Microsoft's Mundie Muses on Future of Computing

Microsoft's chief researcher discusses the future of computing, but where's the beef?

LAS VEGAS-The evolution of parallel programming in software will lead to new modes of computing over the next several years, according to Microsoft Chief Research and Strategy Officer Craig Mundie.

Mundie discussed the future of computing and what his research team at Microsoft is doing to contribute to it during a keynote interview at Gartner's Symposium/ITxpo here April 9.

The interview was moderated by Gartner server analyst Carl Claunch, who failed to pose challenging questions to Mundie, such as what the software vendor is working on to combat Google's, IBM's or Yahoo's advances in cloud computing.

On his chosen topic, Mundie cited as an example the case of five college programmers in Bangkok, Thailand, who won Microsoft's last global Imagine Cup challenge. To demonstrate how they could use computers to improve education, the students built a book translation and reading system so students in Thailand could read books that were otherwise inaccessible to them.

Mundie said the prototype system invoked a whole level of abstraction from Microsoft's collection of Web services that Microsoft doesn't even touch at this point.

"Software has always been about increasing the level of abstraction," Mundie said. "I think that we're about to see another escalation in this level of abstraction and the emergence of a global [community] of programmers that think at this higher level."

Moreover, he said, desktops, handheld computing gadgets and smart phones are getting to the point where they can be leveraged as part of a large-scale system.
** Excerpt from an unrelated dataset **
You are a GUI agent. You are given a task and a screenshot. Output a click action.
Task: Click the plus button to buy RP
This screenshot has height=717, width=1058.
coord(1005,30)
These devices will be part of a model-driven architecture that employs different computing modalities.

Now Plugging: Surface and Photosynth

For example, Mundie discussed Surface, a Microsoft product that puts Windows Vista inside a literal desktop surface to let users manipulate digital content with natural motions, such as hand gestures.

This sort of real-world-meets-virtual-reality approach will become more common, with Surface becoming part of a smart phone, such as an Apple iPhone, he said; the hybridization of touch and speech with the new graphical ways of presenting information will move the space forward.

Mundie also plugged Photosynth, a piece of software in Microsoft Live Labs that takes a large collection of photos of a place or an object, analyzes them for similarities in spatial relationship, and displays them in a three-dimensional model.

Users can then take the images and extract picture elements from them and paste them onto the 3-D model, rendering a 3-D model that is painted like the real world with actual photos, but is designed to be dropped into a virtual world users can manipulate.

These products are no doubt interesting, but failed to stimulate the kind of interest that could have been found in a conversation about what Microsoft's research unit is doing to address competitive advances by Google, and others.

For example, Claunch did not ask a question about Microsoft's Dryad, an experimental platform that lets programmers use a computer cluster or a data center for running parallel programs. Dryad will let developers run thousands of multicore machines without knowing anything about concurrent programming.

Microsoft is clearly confident that Dryad, despite its nascent status, is superior to Google's MapReduce. In its note on Dryad, the company's engineers wrote, "It completely subsumes other computation frameworks, such as Google's [MapReduce] or the relational algebra."